Kansai Paint Philippines has been producing quality car and motorcycle paint products in the country for more than two decades. Frederick Suarez, the company’s quality assurance and process improvement section manager, shared with Top Bikes Philippines some tips on proper paint maintenance to keep your bike’s finish shining for years to come.
1) Wash your motorcycle
Make regular washes a habit. How often? If you’re a daily commuter, once a week should be fine. Occasional rider? You can get away with wiping down and washing your bike every other ride. Regardless of which category you fall into, wash your bike as soon as possible if rain, dust, or mud are involved.
Through regular washing, you get rid of grime more often and catch paint scratches, chips, and other problems before they do damage. The key to washing is to do it properly. We suggest going for the manual approach. Set a garden hose to a gentle spray instead of blasting away with a high-pressure washer, and only use cleaning and detailing products made specifically for motorcycles.
When washing, park in a shady spot and only start wetting the bike only if the engine is cool. This helps prevent water spots from forming. Also, always wash your bike from top to bottom. This guarantees that you don’t transfer dirt from the engine or wheels to your paint and scratch it.
2) Dry with a microfiber or chamois cloth
Dedicate several microfiber or chamois cloths for drying your motorcycle, because they’re more absorbent and delicate than your run-of-the-mill rag. Even though drying by hand takes more time, it’s the best approach for a consistent and quality shine. This way, you avoid forcing water into tight spaces or bearings like you would with compressed air.
If you drop the cleaning cloth on the ground, swap it with another one even if you’ve shaken it clean. Chances are there are still tiny particles of grit and dust on it that can scratch your bike’s finish.
3) Apply a coat of paste wax
Using paste wax wax has several benefits for motorcycles:
- It seals in the paint;
- it creates a barrier that protects it from the weather;
- and it gives your motorcycle that envious sparkle.
Dirt slips off a waxed motorcycle better than an unwaxed one. This leads to an additional benefit: you can go longer between washes and just wipe down your motorcycle after fair-weather rides.

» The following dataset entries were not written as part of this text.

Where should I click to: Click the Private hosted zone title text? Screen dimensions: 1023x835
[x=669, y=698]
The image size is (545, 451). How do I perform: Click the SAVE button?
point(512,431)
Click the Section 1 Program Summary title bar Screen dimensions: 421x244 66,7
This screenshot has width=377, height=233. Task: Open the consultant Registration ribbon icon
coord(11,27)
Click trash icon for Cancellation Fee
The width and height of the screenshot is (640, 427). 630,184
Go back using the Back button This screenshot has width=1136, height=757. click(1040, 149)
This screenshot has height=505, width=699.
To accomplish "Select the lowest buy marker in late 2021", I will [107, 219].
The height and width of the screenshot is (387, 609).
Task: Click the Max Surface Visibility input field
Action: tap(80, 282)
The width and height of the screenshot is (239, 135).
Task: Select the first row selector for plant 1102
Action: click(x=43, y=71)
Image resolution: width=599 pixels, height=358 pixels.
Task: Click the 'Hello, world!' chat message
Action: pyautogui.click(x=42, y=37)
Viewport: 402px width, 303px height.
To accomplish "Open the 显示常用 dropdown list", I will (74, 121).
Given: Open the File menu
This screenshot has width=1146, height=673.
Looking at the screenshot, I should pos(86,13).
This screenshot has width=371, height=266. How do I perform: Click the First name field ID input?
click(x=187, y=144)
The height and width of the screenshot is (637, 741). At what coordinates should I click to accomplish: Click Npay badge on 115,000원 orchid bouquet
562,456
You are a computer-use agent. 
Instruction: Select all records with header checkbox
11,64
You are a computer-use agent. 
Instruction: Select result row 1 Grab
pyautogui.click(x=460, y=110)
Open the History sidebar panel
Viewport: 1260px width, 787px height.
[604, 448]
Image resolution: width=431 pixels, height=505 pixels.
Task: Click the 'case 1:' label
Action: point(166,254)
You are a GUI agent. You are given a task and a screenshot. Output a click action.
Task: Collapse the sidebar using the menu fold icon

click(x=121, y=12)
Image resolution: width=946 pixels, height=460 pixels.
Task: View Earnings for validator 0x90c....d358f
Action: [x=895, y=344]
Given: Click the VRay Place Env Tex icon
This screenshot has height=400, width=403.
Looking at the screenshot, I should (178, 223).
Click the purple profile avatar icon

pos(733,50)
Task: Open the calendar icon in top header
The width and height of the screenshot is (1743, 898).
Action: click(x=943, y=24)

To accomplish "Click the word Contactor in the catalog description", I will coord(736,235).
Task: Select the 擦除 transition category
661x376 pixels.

To apply wax, use a clean cloth and work it into the motorcycle body one section at a time. Some wax polishes can be safely applied to the plastic and rubber parts of your motorcycle, so check if that’s the case for the one you’re using.
4) Cover your motorcycle
A motorcycle’s paint can degrade even when it’s parked. Direct sun and acid rain are harsh on paint. Invest in a high-quality cover that is not only waterproof, but also resistant to tears and UV damage.
Buy one even if you have indoor parking., because a cover protects your bike from falling debris and lessens dust buildup. It also keeps onlookers from getting too curious about it, deterring potential theft.
5) Sort out scratches
Scratches are unsightly things. But the more important reason to banish them from your bike is that they expose bare metal to air, eventually leading to rust.
Inspect your bike for scratches as you wash and dry it. Scratch removers will take care of most light scratches. Deeper or more persistent ones might need a rubbing compound—a more abrasive material that’s best used for tackling swirl marks, oxidation, and paint transfer.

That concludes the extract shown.